Come confidato dallo stesso artista, il brano preferito tra quelli inseriti in “The Harmony Codex” è “Beautiful Scarecrow”: oscuro, sintetico, dilatato, che cresce con trascinante veemenza, marcato dalla presenza di archi volti a spezzare le ansie elettroniche incastonate su ambientazioni ben poco rassicuranti. E’ questo il momento in cui la smania di Wilson nel ricercare nuovi suoni estratti dalle miriadi di plugin che ha avuto modo di manipolare trova finalmente l’agognato ristoro.
Se questo schema riscontra analogie anche in “Actual Brutal Facts”, nella title track le atmosfere sintetiche si allargano verso orizzonti illimitati, onirici, composti su una melodia ipnotica che non osserva variazioni metriche, ma che si alimenta di soluzioni sonore crescenti e avvolgenti. Da segnalare lo splendido videoclip d’accompagnamento realizzato da Miles Karin e prodotto da Crystal Spotlight.
Per i fan di lunga data, la buona notizia che emerge tra i solchi è che Steven Wilson, tra le innumerevoli ricerche sonore perpetrate, è finalmente tornato a impugnare la chitarra con maggiore insistenza rispetto ai propri lavori solisti precedenti. Fondamentale per la riuscita del progetto, la partecipazione di insigni collaboratori, alcuni ormai affezionati sessionman, oltre a nuovi intervenuti quali Nils Petter Molvær, Guy Pratt, Nate Wood e Sam Fogarino. Ognuno di loro è stato selezionato con dovizia, in riferimento alle proprie caratteristiche e soprattutto alle finalità che Steven ha disegnato per ogni singolo intervento.
Da non trascurare, inoltre, i remix inseriti nell’ampia (tripla) versione Deluxe del cd, dove artisti del calibro di Manic Street Preachers, Interpol, Roland Orzabal, Faultiline e Meat Beat Manifesto hanno sapientemente rivisto tutti i brani presenti in scaletta.
“The Harmony Codex”, come accennato in apertura, è un disco multiforme, probabilmente non il migliore in assoluto della produzione solista di Steven Wilson, ma che non sorprenderebbe, col tempo, veder scalare le posizioni di un’ipotetica graduatoria, fino a raggiungere la posizione d’élite.
Registrato, come sempre, in modo impeccabile e da ascoltare, se possibile, con strumentazione idonea per gustarne ogni recondito dettaglio, “The Harmony Codex” conferma che siamo al cospetto di un artista completo e di grande spessore, nel suo percorso da solista lanciato verso l’assoluta libertà d’azione, situazione che all’interno dei Porcupine Tree non può necessariamente accadere.

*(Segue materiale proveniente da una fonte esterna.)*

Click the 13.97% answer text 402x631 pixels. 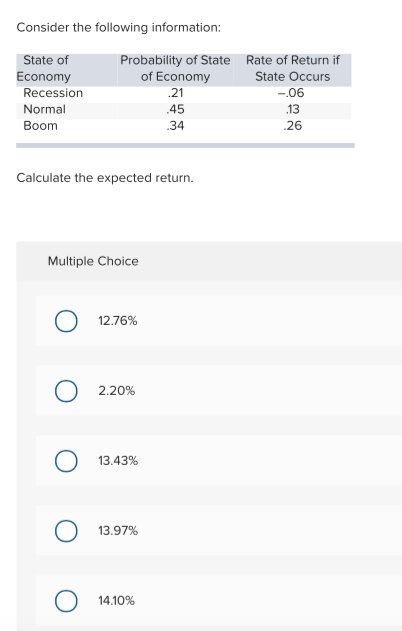pyautogui.click(x=118, y=531)
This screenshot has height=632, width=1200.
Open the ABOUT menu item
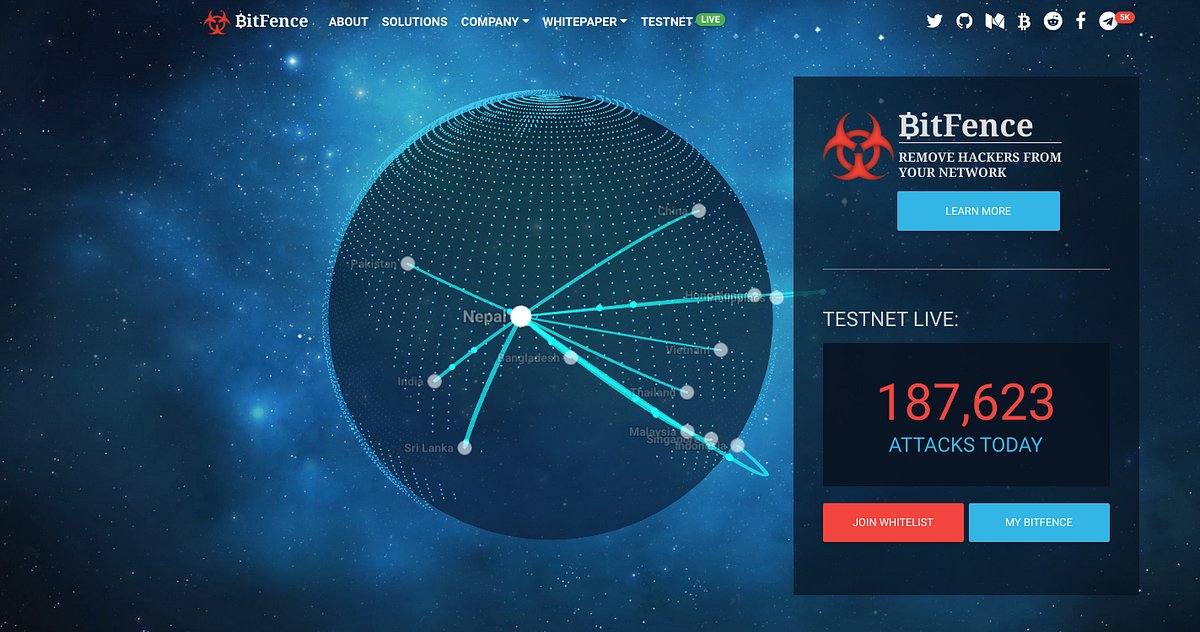[347, 21]
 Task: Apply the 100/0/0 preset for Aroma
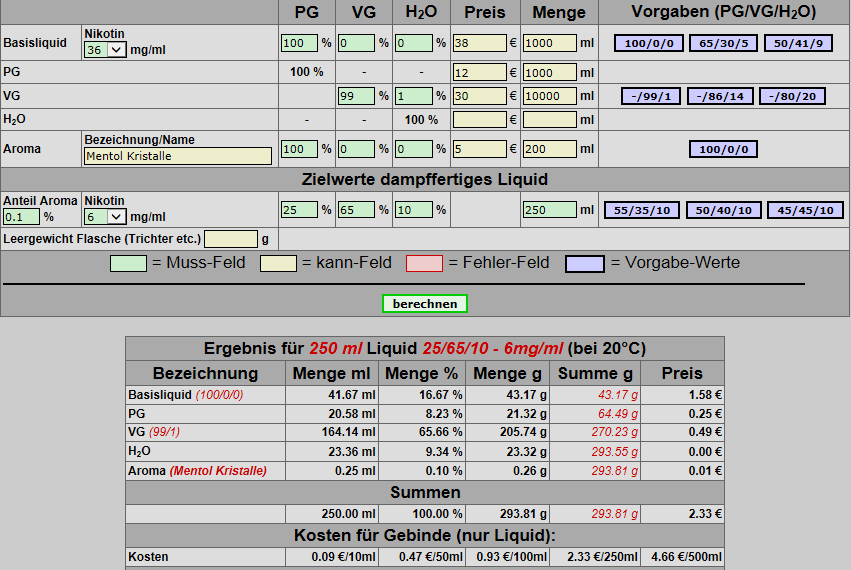point(723,149)
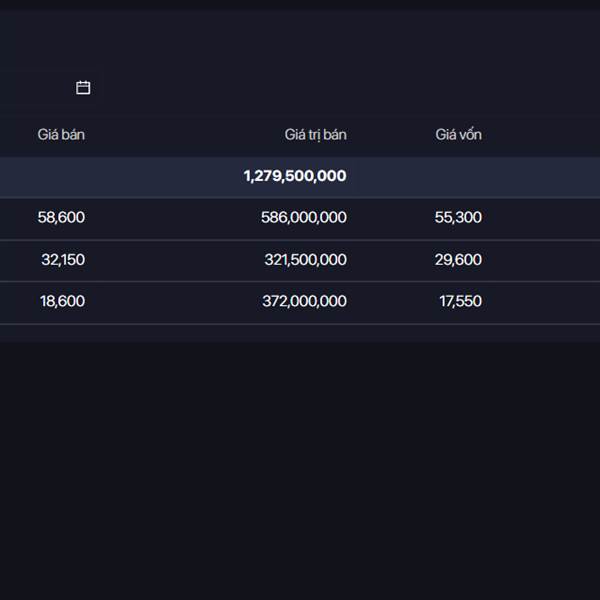This screenshot has height=600, width=600.
Task: Click the Giá trị bán column header
Action: click(x=315, y=134)
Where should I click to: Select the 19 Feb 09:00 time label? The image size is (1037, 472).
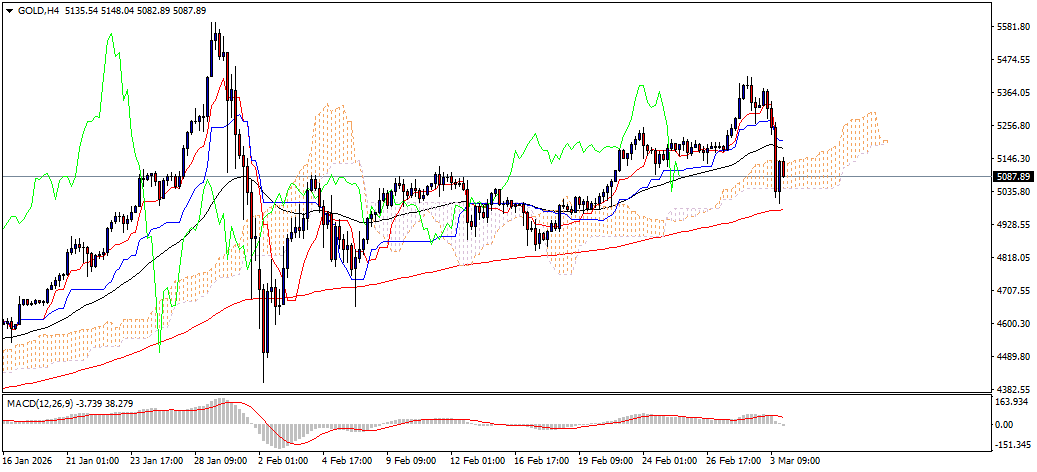click(x=605, y=459)
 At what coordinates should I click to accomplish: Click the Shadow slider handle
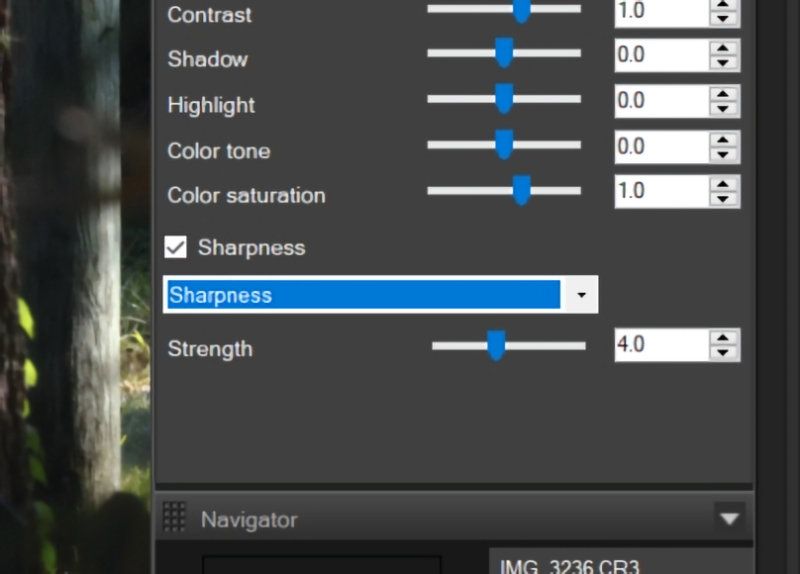point(504,53)
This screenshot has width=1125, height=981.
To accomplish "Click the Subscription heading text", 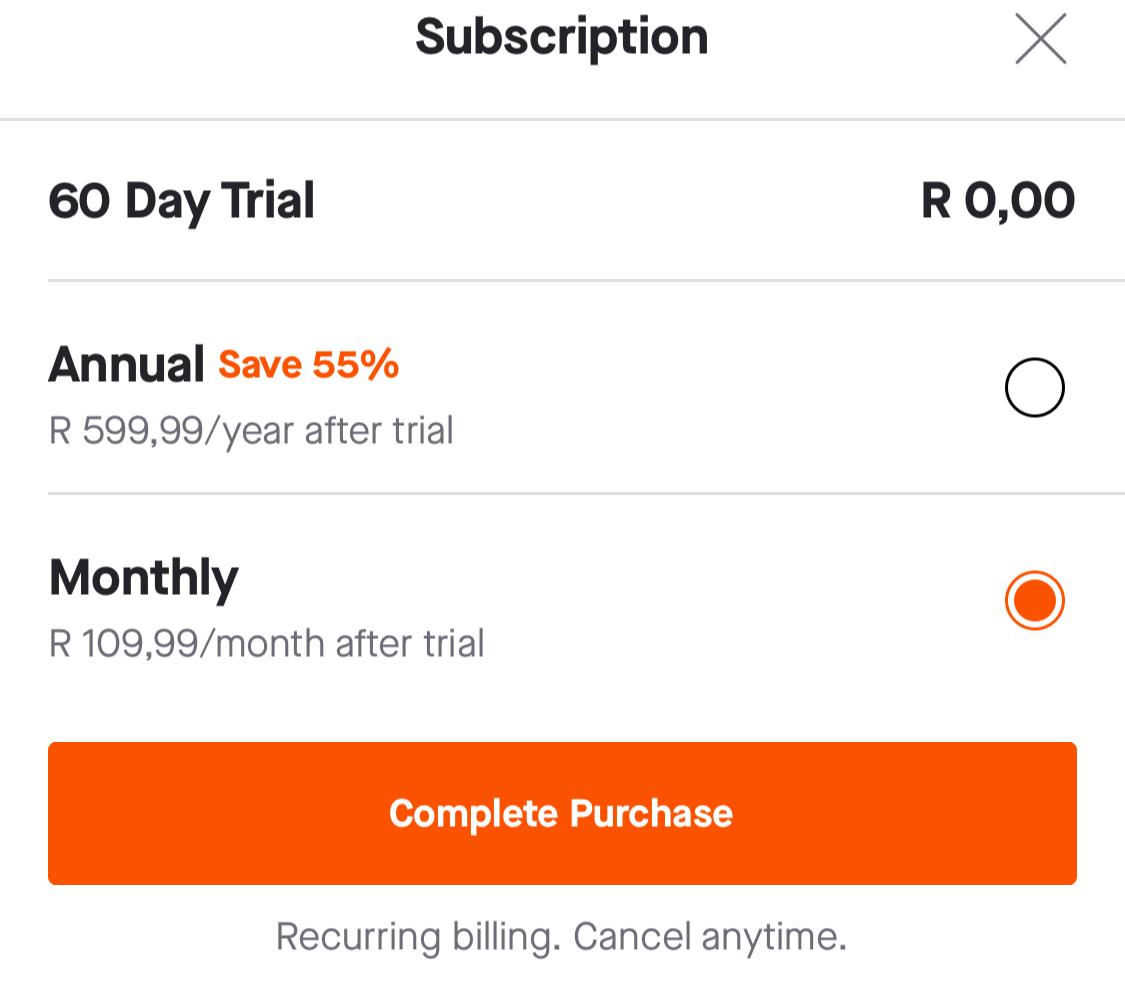I will click(x=561, y=38).
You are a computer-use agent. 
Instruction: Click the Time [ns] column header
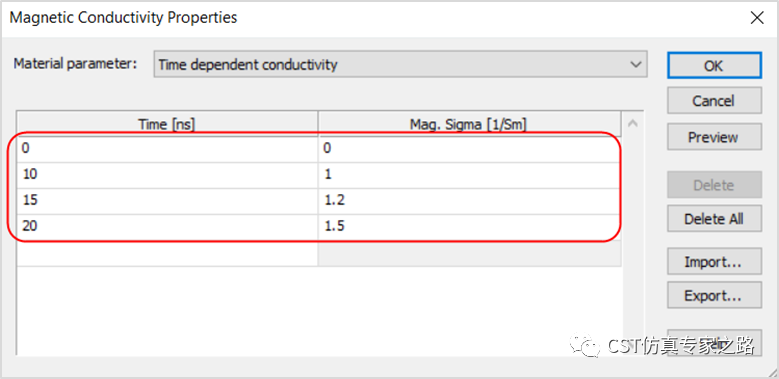coord(167,124)
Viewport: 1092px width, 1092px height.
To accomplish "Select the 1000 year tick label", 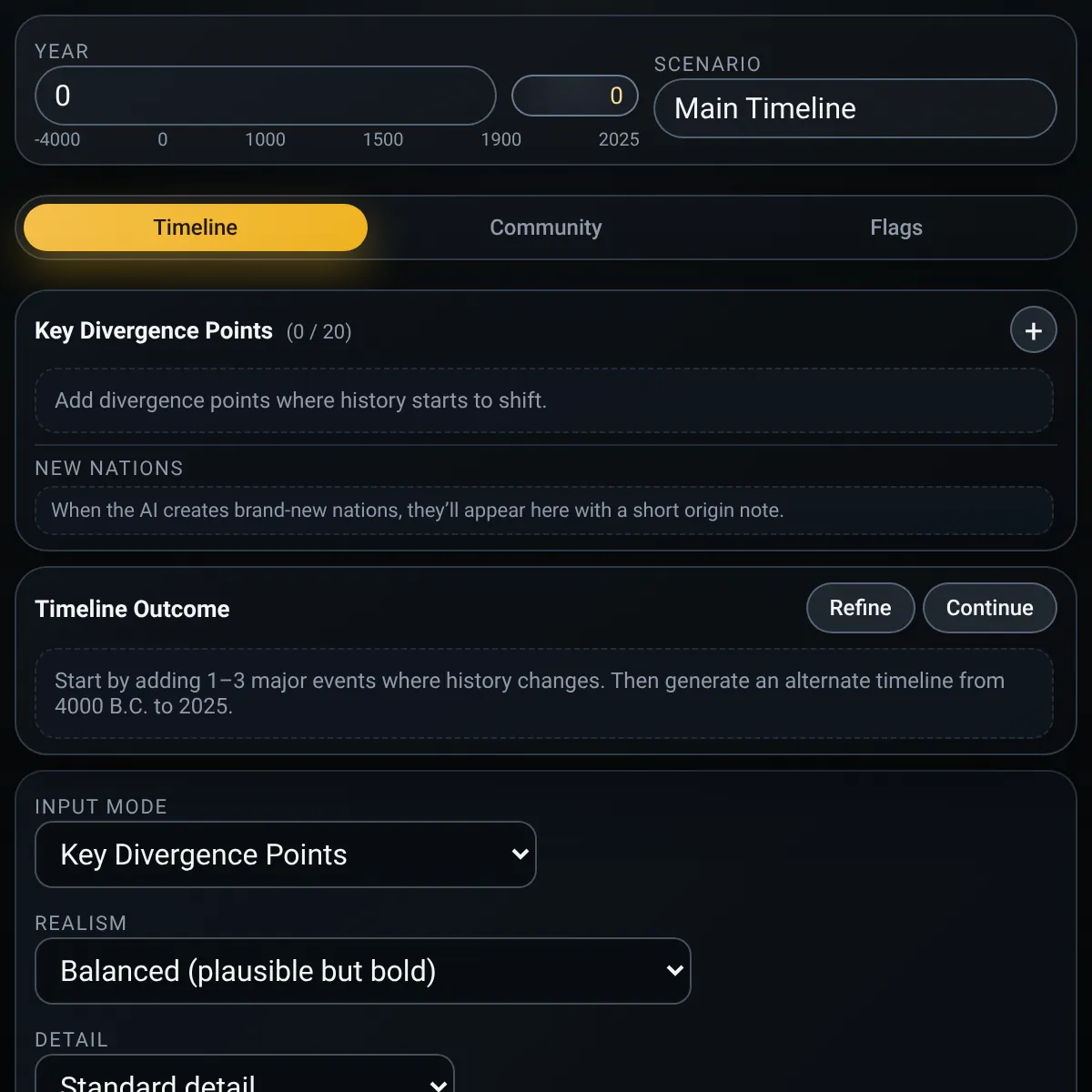I will [265, 139].
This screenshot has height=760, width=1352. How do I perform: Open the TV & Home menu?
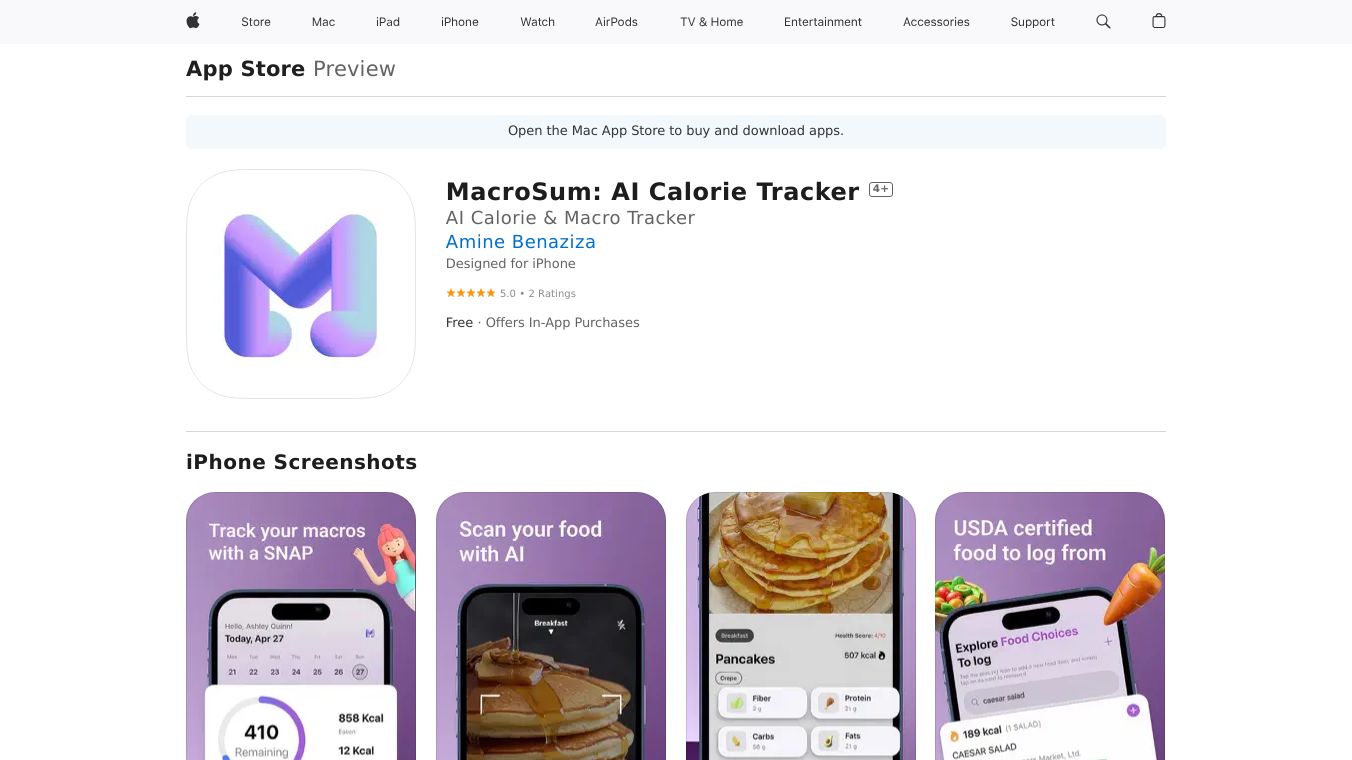tap(712, 22)
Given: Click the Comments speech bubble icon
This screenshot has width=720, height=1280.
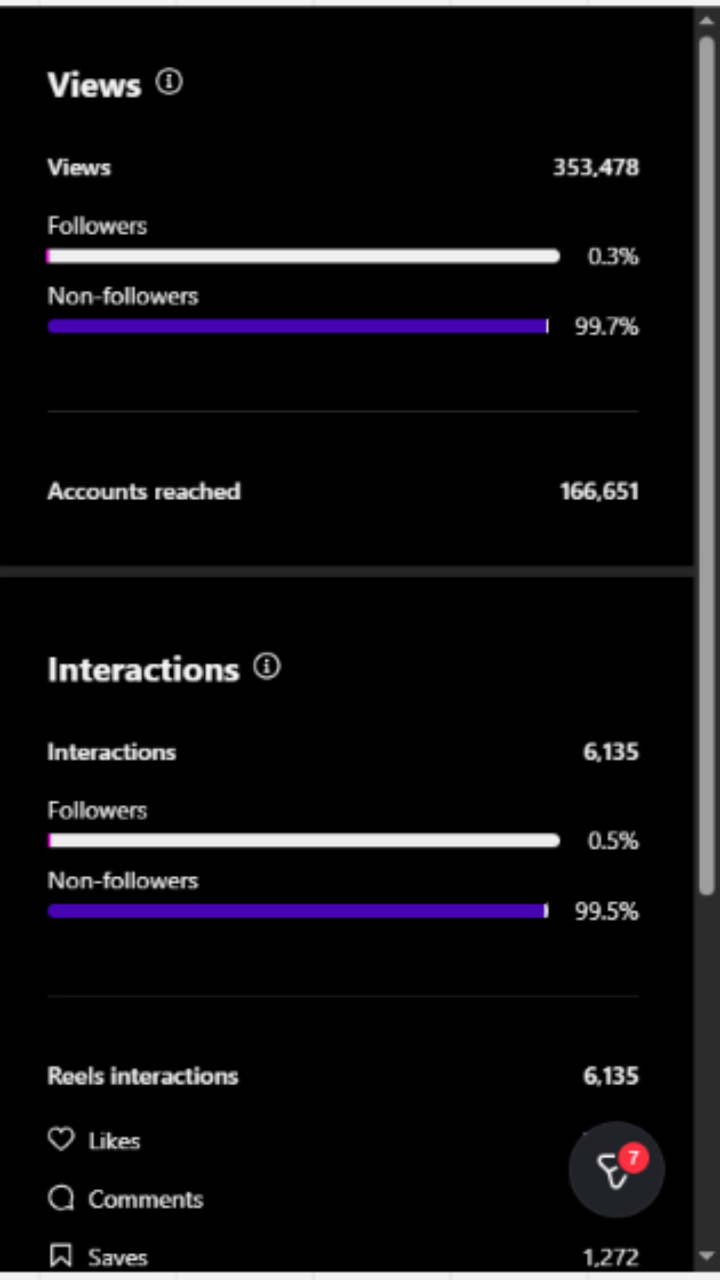Looking at the screenshot, I should point(61,1198).
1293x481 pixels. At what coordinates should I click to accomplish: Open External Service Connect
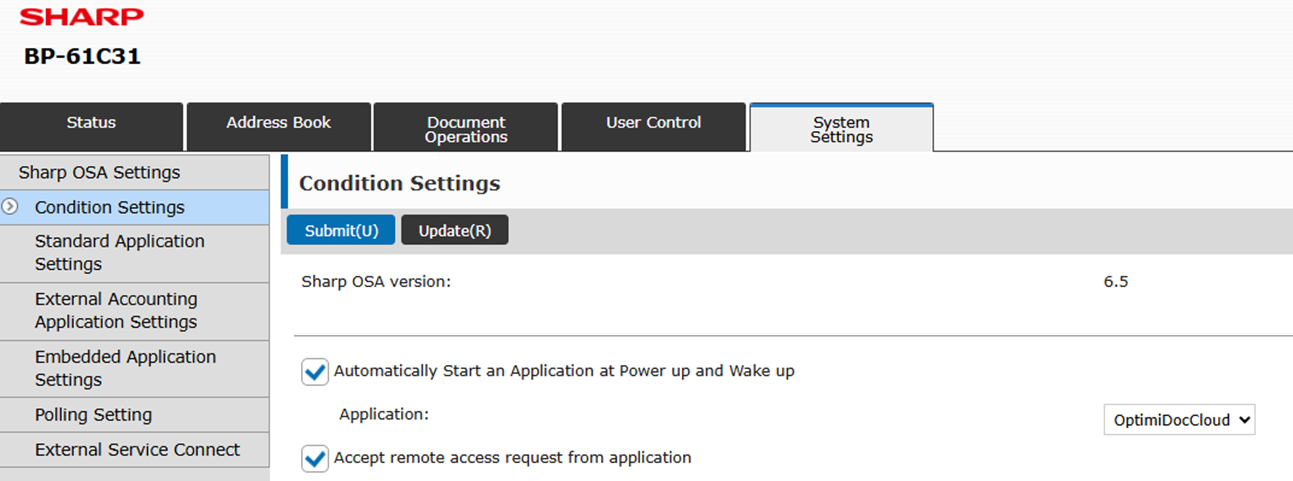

Molti assegnano a Steven i gradi di erede moderno del progressive-rock. Non credo che questa sia una definizione a lui totalmente gradita, perché ritenuta un po’ restrittiva, seppur indicativa di oggettivi riferimenti che lo hanno forgiato fin da giovanissimo. La sua arte viaggia fortunatamente senza una definizione precisa e, statene certi, il suo prossimo album prevederà l’ennesima virata volta a sparigliare nuovamente le carte.